Training partition: 2010-05 → 2022-12 (active-region samples balanced by GOES class). Validation partition: 2023-01 → 2024-06 frozen for the Helios-002 release. 2024-07 → present held back for Helios-003.
Identical temporal partition to AIA. We do not stack frames across the partition boundary; magnetogram evolution is the signal the model is supposed to learn.
Training: 2018-06 → 2023-12. Frozen replay: 2024-01 → 2024-12, used as the headline benchmark for Sky-001. We do not retrain against the replay; once it is held out, it stays out.
Used to characterise sensor noise and to generate physically realistic synthetic frames for rare-event augmentation. Never used as validation; calibration is a different epistemic category to performance.
Held out as the published benchmark against which the LACosmic baseline is reported. v1.0 frozen and is the only number we quote in dispatches; v1.1 will require a new dispatch and a new headline.
≈ 2 700 dark and bias sequences across 6 sensor classes, used to seed the self-supervised denoiser's noise model. Not released; characterises specific test-bench hardware and would not generalise.
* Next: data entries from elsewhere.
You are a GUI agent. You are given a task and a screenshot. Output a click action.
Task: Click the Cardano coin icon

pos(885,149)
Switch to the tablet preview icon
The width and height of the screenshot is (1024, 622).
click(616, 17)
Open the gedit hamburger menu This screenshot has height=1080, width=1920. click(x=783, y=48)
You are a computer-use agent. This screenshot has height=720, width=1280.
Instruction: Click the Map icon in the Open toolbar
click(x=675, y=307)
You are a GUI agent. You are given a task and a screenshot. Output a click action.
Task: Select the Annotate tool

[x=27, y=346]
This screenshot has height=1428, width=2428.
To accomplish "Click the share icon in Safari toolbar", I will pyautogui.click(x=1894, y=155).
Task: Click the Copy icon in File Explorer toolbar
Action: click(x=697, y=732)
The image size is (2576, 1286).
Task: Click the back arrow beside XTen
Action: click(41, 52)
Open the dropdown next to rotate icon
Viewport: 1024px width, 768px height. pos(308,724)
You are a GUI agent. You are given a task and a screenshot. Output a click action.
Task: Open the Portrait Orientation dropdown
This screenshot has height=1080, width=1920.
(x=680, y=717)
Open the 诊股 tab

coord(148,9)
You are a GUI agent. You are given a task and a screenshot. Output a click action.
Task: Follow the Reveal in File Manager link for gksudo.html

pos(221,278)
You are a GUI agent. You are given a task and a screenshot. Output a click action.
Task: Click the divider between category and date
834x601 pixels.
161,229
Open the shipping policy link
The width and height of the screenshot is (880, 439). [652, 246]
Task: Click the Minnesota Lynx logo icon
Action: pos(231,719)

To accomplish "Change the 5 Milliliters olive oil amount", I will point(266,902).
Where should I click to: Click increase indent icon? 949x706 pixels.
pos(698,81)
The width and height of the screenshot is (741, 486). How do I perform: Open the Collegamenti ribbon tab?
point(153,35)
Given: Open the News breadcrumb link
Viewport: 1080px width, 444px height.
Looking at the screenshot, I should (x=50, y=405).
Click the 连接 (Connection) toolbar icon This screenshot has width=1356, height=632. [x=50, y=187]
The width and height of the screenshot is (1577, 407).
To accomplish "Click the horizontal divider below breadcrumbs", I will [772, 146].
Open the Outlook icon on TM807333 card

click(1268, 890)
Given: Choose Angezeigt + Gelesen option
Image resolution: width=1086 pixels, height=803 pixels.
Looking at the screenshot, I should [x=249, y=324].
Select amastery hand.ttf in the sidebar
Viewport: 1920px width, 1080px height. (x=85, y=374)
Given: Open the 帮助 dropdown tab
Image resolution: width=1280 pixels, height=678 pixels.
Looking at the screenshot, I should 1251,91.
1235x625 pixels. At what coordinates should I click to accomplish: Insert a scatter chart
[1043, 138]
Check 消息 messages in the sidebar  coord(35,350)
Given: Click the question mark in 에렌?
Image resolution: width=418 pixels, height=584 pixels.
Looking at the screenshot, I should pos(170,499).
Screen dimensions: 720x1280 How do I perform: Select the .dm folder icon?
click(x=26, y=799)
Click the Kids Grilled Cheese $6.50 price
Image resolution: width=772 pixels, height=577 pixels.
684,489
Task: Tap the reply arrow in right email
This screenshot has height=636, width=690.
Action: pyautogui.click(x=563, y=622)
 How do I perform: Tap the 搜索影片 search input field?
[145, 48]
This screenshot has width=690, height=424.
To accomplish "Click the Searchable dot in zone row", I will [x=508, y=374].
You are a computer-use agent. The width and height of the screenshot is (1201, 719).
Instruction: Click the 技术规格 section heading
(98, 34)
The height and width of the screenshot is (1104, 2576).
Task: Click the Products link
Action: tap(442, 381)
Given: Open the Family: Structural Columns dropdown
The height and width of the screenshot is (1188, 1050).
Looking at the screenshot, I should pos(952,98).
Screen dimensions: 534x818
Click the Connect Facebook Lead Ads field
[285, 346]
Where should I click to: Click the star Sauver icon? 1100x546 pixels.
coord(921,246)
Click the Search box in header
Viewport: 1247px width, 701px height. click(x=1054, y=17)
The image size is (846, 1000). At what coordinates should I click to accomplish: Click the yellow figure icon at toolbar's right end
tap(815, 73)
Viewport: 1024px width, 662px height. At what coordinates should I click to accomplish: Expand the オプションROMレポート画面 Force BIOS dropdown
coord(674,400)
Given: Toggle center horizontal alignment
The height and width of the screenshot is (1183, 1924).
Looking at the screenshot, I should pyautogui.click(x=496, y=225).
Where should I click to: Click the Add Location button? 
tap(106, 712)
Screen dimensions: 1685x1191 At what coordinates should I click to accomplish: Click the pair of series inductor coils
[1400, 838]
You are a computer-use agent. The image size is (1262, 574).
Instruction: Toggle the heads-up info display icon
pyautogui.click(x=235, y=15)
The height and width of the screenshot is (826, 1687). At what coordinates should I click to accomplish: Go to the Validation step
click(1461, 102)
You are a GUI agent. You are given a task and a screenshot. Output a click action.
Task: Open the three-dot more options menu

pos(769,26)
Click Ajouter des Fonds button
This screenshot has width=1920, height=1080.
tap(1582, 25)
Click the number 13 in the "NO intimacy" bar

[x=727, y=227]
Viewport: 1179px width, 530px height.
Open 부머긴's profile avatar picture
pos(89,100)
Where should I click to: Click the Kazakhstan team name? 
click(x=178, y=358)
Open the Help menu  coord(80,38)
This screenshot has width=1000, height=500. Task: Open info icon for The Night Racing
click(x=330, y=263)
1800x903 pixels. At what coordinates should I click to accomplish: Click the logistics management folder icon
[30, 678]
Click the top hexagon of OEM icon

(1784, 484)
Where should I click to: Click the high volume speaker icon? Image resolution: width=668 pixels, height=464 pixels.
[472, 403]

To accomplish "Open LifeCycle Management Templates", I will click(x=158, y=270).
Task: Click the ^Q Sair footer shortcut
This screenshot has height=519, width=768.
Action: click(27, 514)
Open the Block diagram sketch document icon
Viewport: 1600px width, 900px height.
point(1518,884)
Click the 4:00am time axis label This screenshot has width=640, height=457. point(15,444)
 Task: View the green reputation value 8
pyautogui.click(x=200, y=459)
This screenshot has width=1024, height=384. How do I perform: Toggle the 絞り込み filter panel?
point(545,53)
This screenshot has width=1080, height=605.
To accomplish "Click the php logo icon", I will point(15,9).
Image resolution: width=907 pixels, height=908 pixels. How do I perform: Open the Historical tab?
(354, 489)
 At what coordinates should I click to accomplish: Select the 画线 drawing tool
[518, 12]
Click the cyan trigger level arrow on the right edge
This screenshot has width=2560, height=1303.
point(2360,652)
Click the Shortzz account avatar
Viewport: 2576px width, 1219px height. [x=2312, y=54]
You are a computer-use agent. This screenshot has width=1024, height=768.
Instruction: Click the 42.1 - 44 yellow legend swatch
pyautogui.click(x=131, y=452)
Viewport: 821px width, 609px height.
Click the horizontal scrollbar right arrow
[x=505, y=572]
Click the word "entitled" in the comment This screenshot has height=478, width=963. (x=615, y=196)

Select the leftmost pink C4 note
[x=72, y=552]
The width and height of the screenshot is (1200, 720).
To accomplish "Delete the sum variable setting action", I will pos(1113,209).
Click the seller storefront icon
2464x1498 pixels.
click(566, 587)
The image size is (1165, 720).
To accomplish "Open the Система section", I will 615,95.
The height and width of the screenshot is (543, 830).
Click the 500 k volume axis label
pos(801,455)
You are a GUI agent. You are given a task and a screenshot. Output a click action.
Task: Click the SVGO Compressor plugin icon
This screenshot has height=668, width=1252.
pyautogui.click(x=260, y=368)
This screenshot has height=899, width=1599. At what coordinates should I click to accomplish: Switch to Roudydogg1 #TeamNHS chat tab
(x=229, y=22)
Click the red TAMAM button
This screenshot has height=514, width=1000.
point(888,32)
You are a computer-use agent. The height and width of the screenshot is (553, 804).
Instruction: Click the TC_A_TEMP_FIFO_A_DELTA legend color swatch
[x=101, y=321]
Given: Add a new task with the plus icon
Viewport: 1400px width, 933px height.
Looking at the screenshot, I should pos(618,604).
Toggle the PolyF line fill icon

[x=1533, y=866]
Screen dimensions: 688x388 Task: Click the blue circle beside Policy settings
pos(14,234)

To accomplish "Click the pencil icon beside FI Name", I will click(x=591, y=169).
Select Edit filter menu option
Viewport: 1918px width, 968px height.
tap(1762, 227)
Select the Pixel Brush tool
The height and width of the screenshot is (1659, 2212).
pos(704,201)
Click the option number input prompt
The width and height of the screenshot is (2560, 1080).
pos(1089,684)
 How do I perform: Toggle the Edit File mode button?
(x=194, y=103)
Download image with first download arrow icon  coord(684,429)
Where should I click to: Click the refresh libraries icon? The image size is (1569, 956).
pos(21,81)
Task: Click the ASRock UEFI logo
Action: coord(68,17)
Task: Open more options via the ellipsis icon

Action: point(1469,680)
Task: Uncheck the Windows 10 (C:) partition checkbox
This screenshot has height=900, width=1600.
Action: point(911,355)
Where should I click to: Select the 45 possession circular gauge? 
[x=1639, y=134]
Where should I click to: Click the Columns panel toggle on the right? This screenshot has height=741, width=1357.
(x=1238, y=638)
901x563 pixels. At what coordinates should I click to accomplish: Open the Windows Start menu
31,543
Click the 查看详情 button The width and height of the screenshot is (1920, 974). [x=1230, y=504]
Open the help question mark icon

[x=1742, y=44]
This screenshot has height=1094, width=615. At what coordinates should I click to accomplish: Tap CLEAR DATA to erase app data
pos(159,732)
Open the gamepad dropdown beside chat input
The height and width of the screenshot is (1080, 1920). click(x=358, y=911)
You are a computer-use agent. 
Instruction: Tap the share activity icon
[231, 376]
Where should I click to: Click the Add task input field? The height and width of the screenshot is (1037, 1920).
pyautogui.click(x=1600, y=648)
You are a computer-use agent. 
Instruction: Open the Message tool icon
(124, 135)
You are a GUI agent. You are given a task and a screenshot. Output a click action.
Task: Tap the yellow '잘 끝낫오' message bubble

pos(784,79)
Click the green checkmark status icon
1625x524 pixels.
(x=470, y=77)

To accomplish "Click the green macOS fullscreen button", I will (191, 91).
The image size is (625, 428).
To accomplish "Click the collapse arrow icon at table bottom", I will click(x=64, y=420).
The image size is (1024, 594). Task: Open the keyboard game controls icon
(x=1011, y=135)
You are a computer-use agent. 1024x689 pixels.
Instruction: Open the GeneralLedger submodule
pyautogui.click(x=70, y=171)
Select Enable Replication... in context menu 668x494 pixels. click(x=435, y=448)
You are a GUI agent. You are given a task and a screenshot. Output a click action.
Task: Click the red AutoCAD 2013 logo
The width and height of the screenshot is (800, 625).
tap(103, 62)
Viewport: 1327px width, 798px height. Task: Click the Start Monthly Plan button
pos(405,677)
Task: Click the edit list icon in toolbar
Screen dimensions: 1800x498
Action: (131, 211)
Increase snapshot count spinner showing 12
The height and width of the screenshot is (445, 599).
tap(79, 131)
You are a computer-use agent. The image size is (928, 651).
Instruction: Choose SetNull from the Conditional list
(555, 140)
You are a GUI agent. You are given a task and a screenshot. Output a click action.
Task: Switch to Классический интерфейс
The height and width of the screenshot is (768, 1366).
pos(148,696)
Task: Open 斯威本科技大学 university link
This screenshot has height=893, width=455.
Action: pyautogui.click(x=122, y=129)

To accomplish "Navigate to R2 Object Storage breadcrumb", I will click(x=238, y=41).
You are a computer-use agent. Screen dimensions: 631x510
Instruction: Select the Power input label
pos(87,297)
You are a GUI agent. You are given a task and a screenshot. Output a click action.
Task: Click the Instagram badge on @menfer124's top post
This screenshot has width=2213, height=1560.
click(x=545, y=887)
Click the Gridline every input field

If you use the Solstice cosmic-ray segmentation corpus, cite the Zenodo DOI in the table above and, if convenient, the dispatch post that announced it. If you use the EMCCD twilight calibration set, cite the Photon-001 release notes and acknowledge the bench (Andor iXon 888, sensor serial pool S-44/S-45/S-46). If you use a trained Solstice model under a research-collaborator agreement, cite the model SHA and the dispatch post that published the headline metric; the SHA is printed on the splash screen of every container.
In the other direction, we cite every archive we depend on in the standard astronomical-journal pattern: lead author, year, journal, DOI, on the first reference and an abbreviation thereafter. The bibliography for any given model release is included in the validation notebook and re-rendered every time the notebook is rerun, so it cannot drift from what the model actually consumes.
For commercial reuse — operations integrators who want to redistribute Solstice corpora inside a paid product — the cosmic-ray segmentation corpus is CC-BY-SA-4.0, which means a derivative product is share-alike. The EMCCD set is CC-BY-4.0, which is permissive. If either license is incompatible with a buyer's pipeline, talk to us before the integration begins, not after.
That is, in fact, the correct order. The notebook tells you whether the headline metric is something your instrument cares about. If it is, the container is a separate, smaller conversation.